私自身は税理士ですが、やはり税務の都合で会計方針に反してはならないと思います。中小企業といえども、節税のことだけ考えればよいわけではなく、オーナー株主以外の株主もいるし、金融機関や大手取引先など決算書を見る利害関係者もいるわけです。

自分でこうやりますって書いてる会計方針にはやはり沿わないとダメでしょう。

 

中小企業グループの経理体制構築

中小企業に限りませんが、親会社と子会社といったように、複数の企業グループで経営・ビジネスを行っている企業はたくさんあります。

そんな企業グループにおける経理体制は大きく以下3パターンに分かれると思います。

パターン1 親会社が各子会社の経理業務を全て代行している
パターン2 各子会社にはそれぞれ経理部門があり、経理業務は子会社で完結できる
パターン3 親会社が各子会社の経理業務の一部を代行している

中小企業グループ経理体制構築の留意点

中小企業グループで上記パターン2の経理体制の場合は留意しないといけないことがあります。

中小企業の場合、なかなか経理の人材採用まで十分に行われていないケースが多く、各子会社で経理部門があるといっても経理担当者1名なんてことは普通にある状況でしょう。
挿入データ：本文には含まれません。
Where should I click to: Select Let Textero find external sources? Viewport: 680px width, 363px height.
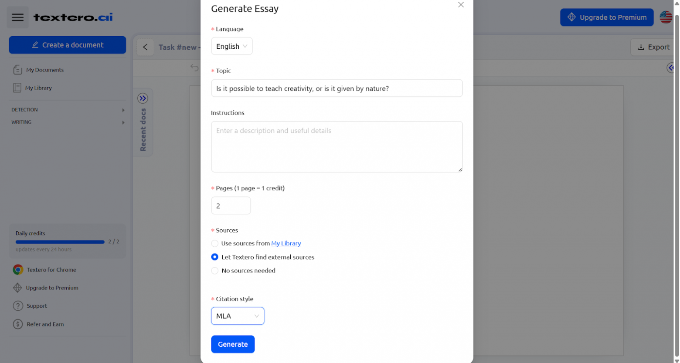215,257
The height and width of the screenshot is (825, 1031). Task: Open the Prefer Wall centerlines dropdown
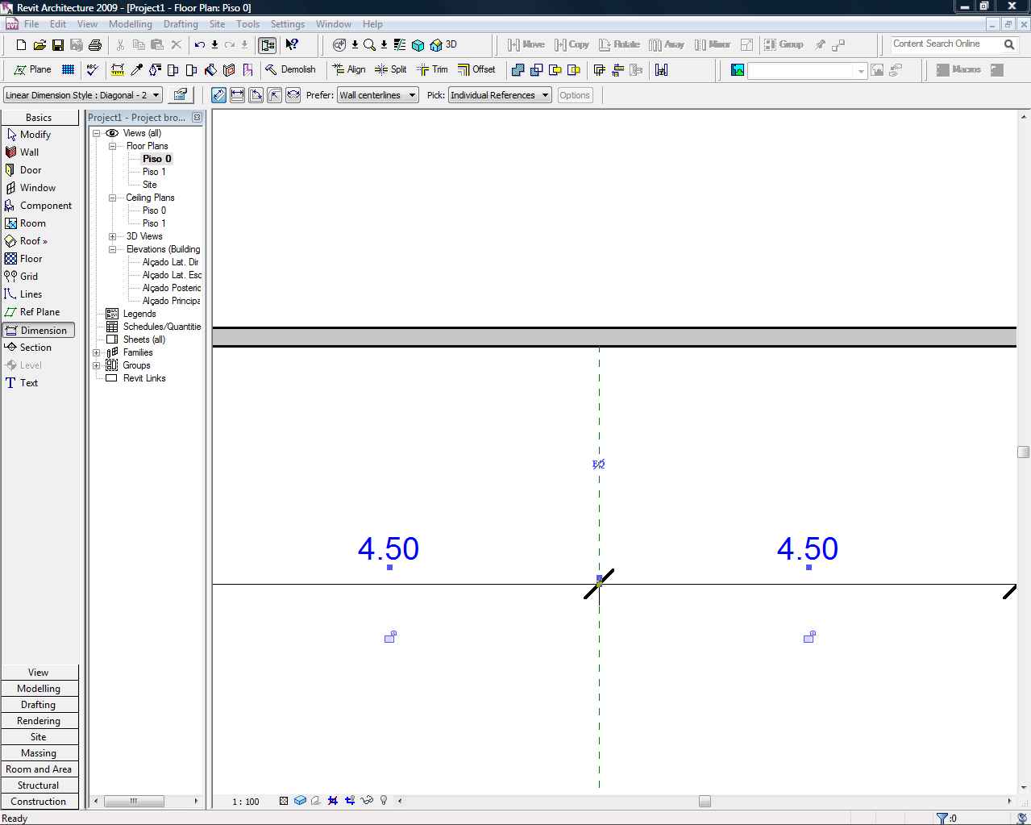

各子会社に経理担当者1名といった場合、親会社主体で定期的に各子会社の経理担当者を集めて勉強会や会議を実施する等しないと、各子会社の会計方針がバラバラになる可能性が高いです。

各子会社の会計方針がバラバラだと、同業種の各子会社間であっても業績比較が十分に行えません。結果的にグループ経営が十分になされない可能性があります。

もちろん、各子会社もそれぞれ別会社なので、細部まで全部同じ会計方針である必要はありませんが、同業種の子会社なら大枠(個別注記表に記載の会計方針レベル)は揃え、使用する勘定科目などを統一しておいた方がよいでしょう。そのためにも、グループ全社の経理担当者が集まっての打ち合わせが必要になってきます。

おわりに

パターン2が問題あるならパターン1に変えればいいんじゃない?って思う方もいるかもしれませんが、親会社で子会社の経理業務まで全て行う体制を構築するには急にはできません。

親会社での経理担当者の人材確保、子会社の経理担当者の本社への転籍、システムの見直し、帳簿書類の移管等やらなければならないことがたくさんありますので、段階的に親会社へ経理業務を移管することになるでしょう。

また、パターン1とパターン2の折衷タイプとしてパターン3もあり得ますが、パターン3の場合はどこまで親会社が代行するのかしっかりと線引しておく必要があり、子会社も一部経理業務を行うことから親会社との連携が重要になってきます。

いずれにしても単なる事務処理屋としての経理ではなく、しっかりとグループ内でコミュニケーションをとっていかないと強い経理にはなりません。